■ **练习材料**:
::::::::::

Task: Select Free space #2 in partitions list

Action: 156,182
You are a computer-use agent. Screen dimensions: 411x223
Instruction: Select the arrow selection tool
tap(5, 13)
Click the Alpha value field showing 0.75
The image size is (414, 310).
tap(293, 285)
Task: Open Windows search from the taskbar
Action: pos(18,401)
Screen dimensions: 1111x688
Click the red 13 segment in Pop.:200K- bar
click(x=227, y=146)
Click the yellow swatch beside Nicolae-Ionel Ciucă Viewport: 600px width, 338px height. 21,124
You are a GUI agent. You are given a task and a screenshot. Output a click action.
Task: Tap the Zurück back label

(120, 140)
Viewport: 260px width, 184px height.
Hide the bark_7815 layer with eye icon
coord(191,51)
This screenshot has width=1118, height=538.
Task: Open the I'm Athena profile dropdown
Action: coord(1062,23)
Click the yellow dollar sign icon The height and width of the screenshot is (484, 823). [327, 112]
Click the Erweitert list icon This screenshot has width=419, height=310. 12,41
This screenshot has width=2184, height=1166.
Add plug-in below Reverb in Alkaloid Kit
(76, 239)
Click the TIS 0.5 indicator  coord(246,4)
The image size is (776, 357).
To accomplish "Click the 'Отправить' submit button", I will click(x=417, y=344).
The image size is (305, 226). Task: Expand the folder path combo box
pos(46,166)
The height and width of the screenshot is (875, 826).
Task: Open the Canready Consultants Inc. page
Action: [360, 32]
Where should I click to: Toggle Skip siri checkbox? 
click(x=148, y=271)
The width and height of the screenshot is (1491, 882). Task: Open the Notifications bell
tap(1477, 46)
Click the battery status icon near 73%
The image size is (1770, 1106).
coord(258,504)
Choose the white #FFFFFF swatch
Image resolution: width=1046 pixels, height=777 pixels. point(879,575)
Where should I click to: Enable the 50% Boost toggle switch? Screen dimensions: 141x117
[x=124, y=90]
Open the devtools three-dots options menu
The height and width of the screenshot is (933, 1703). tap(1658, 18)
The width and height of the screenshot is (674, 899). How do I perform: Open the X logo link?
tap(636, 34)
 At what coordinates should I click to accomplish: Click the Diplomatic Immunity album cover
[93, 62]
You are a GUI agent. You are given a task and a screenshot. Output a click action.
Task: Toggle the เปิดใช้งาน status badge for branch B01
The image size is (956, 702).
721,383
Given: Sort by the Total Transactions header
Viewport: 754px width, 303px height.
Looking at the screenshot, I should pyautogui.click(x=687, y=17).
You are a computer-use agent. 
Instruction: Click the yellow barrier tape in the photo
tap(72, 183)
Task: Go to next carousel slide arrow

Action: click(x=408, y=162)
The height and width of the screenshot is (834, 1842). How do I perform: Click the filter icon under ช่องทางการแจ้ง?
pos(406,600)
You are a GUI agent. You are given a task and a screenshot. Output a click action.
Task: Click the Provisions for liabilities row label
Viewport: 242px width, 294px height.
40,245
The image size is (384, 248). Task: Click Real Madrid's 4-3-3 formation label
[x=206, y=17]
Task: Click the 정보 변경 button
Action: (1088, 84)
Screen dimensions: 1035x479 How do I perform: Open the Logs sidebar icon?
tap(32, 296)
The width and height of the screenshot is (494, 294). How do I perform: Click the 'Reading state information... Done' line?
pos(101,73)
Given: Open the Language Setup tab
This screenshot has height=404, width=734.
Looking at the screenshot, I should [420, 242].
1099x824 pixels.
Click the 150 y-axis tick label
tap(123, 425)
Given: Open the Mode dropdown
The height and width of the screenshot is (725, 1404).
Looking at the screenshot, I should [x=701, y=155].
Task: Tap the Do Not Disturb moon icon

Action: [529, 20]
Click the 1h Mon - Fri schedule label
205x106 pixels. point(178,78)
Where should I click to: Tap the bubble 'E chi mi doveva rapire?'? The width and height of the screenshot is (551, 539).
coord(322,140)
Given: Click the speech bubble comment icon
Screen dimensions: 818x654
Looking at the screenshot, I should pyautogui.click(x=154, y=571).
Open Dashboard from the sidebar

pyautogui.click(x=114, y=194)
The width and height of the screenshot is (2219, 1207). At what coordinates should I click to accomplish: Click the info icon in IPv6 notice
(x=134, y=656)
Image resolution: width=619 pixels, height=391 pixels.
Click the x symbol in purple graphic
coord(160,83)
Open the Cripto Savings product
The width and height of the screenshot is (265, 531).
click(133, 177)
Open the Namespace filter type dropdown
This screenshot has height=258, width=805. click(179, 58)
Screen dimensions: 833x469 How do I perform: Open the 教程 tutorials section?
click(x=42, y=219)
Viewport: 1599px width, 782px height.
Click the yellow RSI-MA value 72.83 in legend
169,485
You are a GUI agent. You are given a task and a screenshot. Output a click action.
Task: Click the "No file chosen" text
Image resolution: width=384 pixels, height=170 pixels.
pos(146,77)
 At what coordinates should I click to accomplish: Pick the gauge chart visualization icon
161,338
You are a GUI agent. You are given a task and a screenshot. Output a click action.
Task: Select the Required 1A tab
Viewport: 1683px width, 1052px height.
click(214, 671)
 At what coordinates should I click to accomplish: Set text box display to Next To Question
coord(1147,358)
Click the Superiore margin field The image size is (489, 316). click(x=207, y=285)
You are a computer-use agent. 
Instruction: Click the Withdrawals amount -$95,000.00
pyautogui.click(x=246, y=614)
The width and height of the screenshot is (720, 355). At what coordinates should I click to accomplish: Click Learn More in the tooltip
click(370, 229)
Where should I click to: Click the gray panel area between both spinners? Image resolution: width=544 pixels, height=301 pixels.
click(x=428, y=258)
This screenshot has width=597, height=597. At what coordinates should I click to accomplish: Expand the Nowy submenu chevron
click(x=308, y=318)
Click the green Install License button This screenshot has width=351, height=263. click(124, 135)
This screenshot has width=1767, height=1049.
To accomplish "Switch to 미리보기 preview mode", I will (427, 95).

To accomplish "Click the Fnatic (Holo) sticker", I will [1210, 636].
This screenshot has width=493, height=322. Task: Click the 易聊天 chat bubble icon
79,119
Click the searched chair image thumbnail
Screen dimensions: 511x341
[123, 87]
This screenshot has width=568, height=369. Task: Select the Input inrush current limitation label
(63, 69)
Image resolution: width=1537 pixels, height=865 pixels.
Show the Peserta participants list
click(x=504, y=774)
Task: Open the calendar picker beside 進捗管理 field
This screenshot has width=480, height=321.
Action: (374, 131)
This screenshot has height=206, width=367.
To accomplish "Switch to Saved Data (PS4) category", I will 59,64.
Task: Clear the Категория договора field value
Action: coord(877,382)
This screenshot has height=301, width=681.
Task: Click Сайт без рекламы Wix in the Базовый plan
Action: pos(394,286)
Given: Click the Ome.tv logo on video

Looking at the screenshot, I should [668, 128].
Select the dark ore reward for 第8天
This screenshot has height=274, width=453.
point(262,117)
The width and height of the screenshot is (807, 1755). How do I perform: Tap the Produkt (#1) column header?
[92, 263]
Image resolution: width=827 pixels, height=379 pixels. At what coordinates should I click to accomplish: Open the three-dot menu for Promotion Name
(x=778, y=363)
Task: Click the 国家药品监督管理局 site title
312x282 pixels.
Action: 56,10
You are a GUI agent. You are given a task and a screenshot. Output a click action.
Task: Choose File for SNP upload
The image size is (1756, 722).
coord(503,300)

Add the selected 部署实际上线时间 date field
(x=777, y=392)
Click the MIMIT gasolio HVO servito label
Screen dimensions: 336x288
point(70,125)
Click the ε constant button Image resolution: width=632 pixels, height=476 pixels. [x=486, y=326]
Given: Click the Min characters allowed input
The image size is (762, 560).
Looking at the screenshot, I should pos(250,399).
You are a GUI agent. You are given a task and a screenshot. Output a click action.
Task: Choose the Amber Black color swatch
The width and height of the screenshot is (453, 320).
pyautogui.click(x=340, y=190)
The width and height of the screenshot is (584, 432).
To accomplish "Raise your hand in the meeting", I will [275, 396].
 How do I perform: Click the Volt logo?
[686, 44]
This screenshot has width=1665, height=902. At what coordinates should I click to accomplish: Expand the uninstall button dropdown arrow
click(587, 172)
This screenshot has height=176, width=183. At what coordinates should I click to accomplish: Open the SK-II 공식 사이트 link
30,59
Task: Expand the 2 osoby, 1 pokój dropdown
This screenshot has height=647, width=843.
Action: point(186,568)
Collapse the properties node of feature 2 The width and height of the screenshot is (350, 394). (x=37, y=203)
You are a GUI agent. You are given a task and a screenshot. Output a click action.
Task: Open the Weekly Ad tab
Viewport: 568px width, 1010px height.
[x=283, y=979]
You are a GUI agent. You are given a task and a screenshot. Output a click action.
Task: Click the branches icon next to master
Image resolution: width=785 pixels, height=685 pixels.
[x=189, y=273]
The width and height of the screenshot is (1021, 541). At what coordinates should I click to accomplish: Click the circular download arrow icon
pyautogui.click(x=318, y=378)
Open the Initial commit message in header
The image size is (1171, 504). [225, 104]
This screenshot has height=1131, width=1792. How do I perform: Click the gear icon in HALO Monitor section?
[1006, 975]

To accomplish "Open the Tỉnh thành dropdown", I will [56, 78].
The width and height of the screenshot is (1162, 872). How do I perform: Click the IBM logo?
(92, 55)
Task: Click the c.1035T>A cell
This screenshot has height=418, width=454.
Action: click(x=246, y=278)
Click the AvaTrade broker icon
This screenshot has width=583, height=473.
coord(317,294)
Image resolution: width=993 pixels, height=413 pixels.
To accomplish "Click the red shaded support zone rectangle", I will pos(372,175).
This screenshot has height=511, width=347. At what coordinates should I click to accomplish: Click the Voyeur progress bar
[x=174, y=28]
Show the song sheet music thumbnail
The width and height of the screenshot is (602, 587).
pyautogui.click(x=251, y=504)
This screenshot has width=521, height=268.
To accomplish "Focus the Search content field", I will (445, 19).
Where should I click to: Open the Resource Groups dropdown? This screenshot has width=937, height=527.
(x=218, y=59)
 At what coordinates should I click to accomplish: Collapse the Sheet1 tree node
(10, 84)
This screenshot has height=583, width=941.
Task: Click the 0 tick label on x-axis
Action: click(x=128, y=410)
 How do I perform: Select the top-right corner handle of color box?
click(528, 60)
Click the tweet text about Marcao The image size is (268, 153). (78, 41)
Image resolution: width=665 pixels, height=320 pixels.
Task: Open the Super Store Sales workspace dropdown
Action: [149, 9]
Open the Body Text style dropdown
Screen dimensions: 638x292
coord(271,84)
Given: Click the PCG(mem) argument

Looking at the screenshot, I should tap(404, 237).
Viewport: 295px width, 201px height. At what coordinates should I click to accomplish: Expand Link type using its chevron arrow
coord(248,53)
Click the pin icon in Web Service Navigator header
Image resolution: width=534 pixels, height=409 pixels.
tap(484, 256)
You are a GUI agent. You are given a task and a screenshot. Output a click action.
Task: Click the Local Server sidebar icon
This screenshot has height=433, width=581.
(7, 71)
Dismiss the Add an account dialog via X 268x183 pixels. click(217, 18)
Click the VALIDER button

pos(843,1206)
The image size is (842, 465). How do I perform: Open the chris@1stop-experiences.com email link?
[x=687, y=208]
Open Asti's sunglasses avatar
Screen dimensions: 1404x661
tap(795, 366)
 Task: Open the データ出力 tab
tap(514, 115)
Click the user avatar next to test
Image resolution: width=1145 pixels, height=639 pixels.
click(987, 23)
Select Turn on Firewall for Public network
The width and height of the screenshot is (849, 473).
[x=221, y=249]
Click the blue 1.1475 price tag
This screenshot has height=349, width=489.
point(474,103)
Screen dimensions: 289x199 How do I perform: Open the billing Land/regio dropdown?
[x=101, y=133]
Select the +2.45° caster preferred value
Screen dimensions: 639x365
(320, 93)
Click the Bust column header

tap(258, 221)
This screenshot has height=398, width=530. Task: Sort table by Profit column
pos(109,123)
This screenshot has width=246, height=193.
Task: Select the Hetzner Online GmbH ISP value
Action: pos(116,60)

::::::::::

■ **任务要求**: 把记录从第一行起到包含“Image resolution: width=1046”的那一行（含该行）为止的各行排成 Markdown 表格，空行不计，两列分别为“序号”和“内容”。

■ **书面回答**:
| 序号 | 内容 |
|---|---|
| 1 | Task: Select Free space #2 in partitions list |
| 2 | Action: 156,182 |
| 3 | You are a computer-use agent. Screen dimensions: 411x223 |
| 4 | Instruction: Select the arrow selection tool |
| 5 | tap(5, 13) |
| 6 | Click the Alpha value field showing 0.75 |
| 7 | The image size is (414, 310). |
| 8 | tap(293, 285) |
| 9 | Task: Open Windows search from the taskbar |
| 10 | Action: pos(18,401) |
| 11 | Screen dimensions: 1111x688 |
| 12 | Click the red 13 segment in Pop.:200K- bar |
| 13 | click(x=227, y=146) |
| 14 | Click the yellow swatch beside Nicolae-Ionel Ciucă Viewport: 600px width, 338px height. 21,124 |
| 15 | You are a GUI agent. You are given a task and a screenshot. Output a click action. |
| 16 | Task: Tap the Zurück back label |
| 17 | (120, 140) |
| 18 | Viewport: 260px width, 184px height. |
| 19 | Hide the bark_7815 layer with eye icon |
| 20 | coord(191,51) |
| 21 | This screenshot has width=1118, height=538. |
| 22 | Task: Open the I'm Athena profile dropdown |
| 23 | Action: coord(1062,23) |
| 24 | Click the yellow dollar sign icon The height and width of the screenshot is (484, 823). [327, 112] |
| 25 | Click the Erweitert list icon This screenshot has width=419, height=310. 12,41 |
| 26 | This screenshot has width=2184, height=1166. |
| 27 | Add plug-in below Reverb in Alkaloid Kit |
| 28 | (76, 239) |
| 29 | Click the TIS 0.5 indicator  coord(246,4) |
| 30 | The image size is (776, 357). |
| 31 | To accomplish "Click the 'Отправить' submit button", I will click(x=417, y=344). |
| 32 | The image size is (305, 226). Task: Expand the folder path combo box |
| 33 | pos(46,166) |
| 34 | The height and width of the screenshot is (875, 826). |
| 35 | Task: Open the Canready Consultants Inc. page |
| 36 | Action: [360, 32] |
| 37 | Where should I click to: Toggle Skip siri checkbox?  |
| 38 | click(x=148, y=271) |
| 39 | The width and height of the screenshot is (1491, 882). Task: Open the Notifications bell |
| 40 | tap(1477, 46) |
| 41 | Click the battery status icon near 73% |
| 42 | The image size is (1770, 1106). |
| 43 | coord(258,504) |
| 44 | Choose the white #FFFFFF swatch |
| 45 | Image resolution: width=1046 pixels, height=777 pixels. point(879,575) |